### DATA PROVIDED
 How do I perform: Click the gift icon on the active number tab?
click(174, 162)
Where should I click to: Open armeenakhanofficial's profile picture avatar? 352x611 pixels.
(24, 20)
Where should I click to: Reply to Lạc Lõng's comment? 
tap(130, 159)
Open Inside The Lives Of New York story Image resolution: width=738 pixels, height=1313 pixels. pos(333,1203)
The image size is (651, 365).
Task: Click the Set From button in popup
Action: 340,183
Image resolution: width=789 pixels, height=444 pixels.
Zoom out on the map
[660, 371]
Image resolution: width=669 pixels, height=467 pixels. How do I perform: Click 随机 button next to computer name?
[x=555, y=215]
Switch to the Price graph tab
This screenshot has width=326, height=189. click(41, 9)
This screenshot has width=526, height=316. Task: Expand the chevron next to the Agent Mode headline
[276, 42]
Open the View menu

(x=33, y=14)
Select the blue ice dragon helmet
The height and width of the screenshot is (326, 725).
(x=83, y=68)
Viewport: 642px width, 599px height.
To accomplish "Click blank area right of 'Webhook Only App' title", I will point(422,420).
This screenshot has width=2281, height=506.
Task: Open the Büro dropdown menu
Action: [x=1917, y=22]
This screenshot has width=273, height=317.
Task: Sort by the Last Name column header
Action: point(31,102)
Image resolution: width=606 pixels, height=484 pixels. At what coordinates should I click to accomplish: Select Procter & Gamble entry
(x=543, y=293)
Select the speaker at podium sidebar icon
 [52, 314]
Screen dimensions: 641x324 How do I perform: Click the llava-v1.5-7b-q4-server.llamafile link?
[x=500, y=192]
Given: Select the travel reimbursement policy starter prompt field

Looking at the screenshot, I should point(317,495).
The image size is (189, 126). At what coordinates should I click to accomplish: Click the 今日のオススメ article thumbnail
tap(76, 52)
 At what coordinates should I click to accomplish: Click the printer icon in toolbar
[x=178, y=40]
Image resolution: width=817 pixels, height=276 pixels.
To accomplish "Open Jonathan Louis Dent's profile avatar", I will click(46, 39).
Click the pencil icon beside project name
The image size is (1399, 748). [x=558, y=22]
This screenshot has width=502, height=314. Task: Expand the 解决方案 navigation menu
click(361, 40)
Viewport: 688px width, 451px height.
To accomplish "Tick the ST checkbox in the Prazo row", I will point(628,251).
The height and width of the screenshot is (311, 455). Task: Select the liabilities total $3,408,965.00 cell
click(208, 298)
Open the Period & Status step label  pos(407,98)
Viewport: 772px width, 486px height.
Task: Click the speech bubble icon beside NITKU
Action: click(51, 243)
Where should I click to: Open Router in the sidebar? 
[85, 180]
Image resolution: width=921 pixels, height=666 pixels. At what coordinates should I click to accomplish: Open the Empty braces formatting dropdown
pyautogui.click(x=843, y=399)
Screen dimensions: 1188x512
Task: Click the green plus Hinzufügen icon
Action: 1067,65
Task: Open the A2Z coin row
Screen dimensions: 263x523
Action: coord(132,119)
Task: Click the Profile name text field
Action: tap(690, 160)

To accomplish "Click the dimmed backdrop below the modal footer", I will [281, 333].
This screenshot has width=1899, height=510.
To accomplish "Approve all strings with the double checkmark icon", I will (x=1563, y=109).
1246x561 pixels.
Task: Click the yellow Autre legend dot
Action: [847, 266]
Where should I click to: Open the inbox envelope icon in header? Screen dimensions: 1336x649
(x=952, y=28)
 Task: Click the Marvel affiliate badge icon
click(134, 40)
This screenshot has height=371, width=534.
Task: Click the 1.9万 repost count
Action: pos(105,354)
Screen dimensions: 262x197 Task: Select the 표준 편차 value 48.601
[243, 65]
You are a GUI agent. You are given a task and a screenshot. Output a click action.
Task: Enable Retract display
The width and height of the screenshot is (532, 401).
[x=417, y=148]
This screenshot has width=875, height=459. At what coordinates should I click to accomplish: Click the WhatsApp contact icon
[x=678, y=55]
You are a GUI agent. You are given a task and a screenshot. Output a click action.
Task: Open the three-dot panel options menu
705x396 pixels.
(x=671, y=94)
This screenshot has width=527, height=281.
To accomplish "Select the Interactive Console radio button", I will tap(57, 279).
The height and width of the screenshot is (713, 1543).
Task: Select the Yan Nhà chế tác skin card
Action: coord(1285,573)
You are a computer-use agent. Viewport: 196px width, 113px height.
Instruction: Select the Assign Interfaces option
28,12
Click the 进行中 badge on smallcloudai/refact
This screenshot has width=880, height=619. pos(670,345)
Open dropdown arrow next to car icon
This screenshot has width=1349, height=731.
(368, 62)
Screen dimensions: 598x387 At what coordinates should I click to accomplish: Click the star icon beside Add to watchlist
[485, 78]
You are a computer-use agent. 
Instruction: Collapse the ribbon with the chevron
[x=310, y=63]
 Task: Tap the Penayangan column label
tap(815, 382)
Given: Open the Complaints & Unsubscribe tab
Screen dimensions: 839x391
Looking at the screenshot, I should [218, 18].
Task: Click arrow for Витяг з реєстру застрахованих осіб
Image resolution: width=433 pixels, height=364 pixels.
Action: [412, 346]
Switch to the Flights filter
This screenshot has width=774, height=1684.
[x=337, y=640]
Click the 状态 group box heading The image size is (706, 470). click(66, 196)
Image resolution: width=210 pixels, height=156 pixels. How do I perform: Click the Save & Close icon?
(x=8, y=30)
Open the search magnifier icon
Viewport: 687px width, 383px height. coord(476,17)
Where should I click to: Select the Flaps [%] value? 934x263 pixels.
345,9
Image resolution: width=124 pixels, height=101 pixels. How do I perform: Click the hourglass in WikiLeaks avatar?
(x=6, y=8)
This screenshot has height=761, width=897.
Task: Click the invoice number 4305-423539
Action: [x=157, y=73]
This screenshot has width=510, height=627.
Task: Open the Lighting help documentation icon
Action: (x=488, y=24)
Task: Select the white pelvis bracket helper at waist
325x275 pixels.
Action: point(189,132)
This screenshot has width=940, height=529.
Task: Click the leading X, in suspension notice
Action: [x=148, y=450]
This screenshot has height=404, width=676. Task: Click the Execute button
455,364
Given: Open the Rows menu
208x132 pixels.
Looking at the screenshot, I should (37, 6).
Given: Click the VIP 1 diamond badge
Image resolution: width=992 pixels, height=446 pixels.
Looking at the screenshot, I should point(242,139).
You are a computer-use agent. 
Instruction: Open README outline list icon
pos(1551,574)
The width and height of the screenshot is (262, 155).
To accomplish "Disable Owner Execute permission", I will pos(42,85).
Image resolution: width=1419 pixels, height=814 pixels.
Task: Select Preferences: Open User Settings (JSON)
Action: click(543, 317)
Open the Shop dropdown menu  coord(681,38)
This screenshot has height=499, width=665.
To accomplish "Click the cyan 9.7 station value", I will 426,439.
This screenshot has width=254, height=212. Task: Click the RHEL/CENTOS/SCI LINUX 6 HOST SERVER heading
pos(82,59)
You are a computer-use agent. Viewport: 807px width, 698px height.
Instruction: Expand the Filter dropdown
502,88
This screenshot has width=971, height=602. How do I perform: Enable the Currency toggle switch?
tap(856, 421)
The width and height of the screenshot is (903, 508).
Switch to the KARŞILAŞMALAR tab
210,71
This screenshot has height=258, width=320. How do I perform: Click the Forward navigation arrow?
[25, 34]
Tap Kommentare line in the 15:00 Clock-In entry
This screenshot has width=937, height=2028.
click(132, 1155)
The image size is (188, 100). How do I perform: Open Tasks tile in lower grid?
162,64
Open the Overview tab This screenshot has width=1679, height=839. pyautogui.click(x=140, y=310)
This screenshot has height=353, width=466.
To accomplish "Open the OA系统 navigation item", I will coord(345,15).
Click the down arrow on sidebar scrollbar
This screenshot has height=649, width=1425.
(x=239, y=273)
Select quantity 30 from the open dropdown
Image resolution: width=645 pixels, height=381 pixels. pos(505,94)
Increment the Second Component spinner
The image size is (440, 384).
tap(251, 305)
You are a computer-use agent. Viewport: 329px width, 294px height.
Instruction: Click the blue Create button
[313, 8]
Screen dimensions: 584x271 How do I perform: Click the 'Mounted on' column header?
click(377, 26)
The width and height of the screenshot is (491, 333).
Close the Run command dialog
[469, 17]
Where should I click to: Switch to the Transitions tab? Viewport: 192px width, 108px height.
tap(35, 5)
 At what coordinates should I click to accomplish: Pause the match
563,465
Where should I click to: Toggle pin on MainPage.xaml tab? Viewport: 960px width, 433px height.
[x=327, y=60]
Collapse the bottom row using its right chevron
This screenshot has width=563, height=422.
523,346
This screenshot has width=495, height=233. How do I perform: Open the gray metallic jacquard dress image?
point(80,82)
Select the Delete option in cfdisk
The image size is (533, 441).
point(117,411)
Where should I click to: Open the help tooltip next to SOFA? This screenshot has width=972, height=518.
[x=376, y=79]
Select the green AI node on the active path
######
- _EXERCISE_
Your reply should consist only of the lines from the one containing "Where should I click to: Open the help" through the last line of the records, each reproduced exactly.

- _SOLUTION BELOW_
Where should I click to: Open the help tooltip next to SOFA? This screenshot has width=972, height=518.
[x=376, y=79]
Select the green AI node on the active path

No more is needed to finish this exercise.